Recently, we sat down with Gartman to discuss his recent call to go long-gold in nondollar terms, the changing role of OPEC and whether anything’s more important than agriculture.
Hard Assets Investor (HAI): Let’s get right to the meat of it. You recently said that you were bullish on gold, but not in dollar terms; rather, euros, pounds, yen, etc. How would you actually put that trade on, since gold is generally traded in dollars?
Dennis Gartman (Gartman): Well, it’s not as difficult as it sounds. If you buy gold, by definition you have gone short of the U.S. dollar. If you buy a gold future or if you buy a gold ETF, that’s essentially the trade you made. You’ve bought gold, you’ve gone short the dollar.
Let’s say one did $100,000 worth of the gold ETF, GLD; how do you turn that into gold in euro terms? Well, you short the euro ETF, which should be easily shortable, but sometimes it’s hard to borrow. If you bought $100,000 worth of the gold ETF, you would sell $100,000 worth of the euro ETF. And essentially what you have done is construct gold in euro terms.
If you bought $75,000 worth of the gold ETF and sold $25,000 worth of the yen ETF, sold $25,000 worth of the euro ETF, sold $25,000 worth of sterling, then you’ve effectively created gold in all of those other currencies. You’ve created a gold position not in U.S. dollars.

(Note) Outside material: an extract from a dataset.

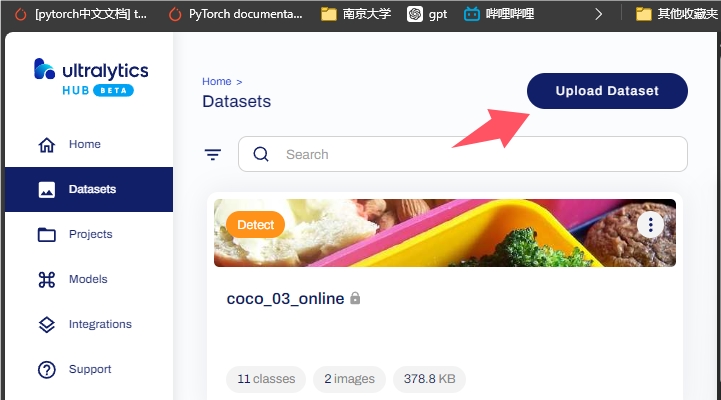721x400 pixels.
Task: Open the three-dot menu on dataset card
Action: 651,224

It’s a much better trade. Gold has become a currency and it’s become the reservable asset, in competition primarily with the euro, which is now the second-most-liquid reservable asset. And given the problems that are extant in Europe at this time with Greece and Portugal, Spain, Italy, etc., I just think it’s the better trade. The more consistent trade and the less volatile trade is to be long-gold in non-U.S. dollar terms.
So you can do it most easily in the ETFs or you can do it very readily in the futures markets, which most people don’t like to trade in.
HAI: What’s the thesis for not wanting to be short the dollar? What’s wrong with being short the dollar right now?
Gartman: Well, I think it’s a bad trade. I think that the euro is now topped out dramatically. I think the problems in Europe are so severe that we’re going to wake up one day and find that the euro is no longer traded; whether that’s next week or next month or next year, I don’t know. But the problems in Europe are much worse than all the problems here in the United States, fiscally. Except for Germany.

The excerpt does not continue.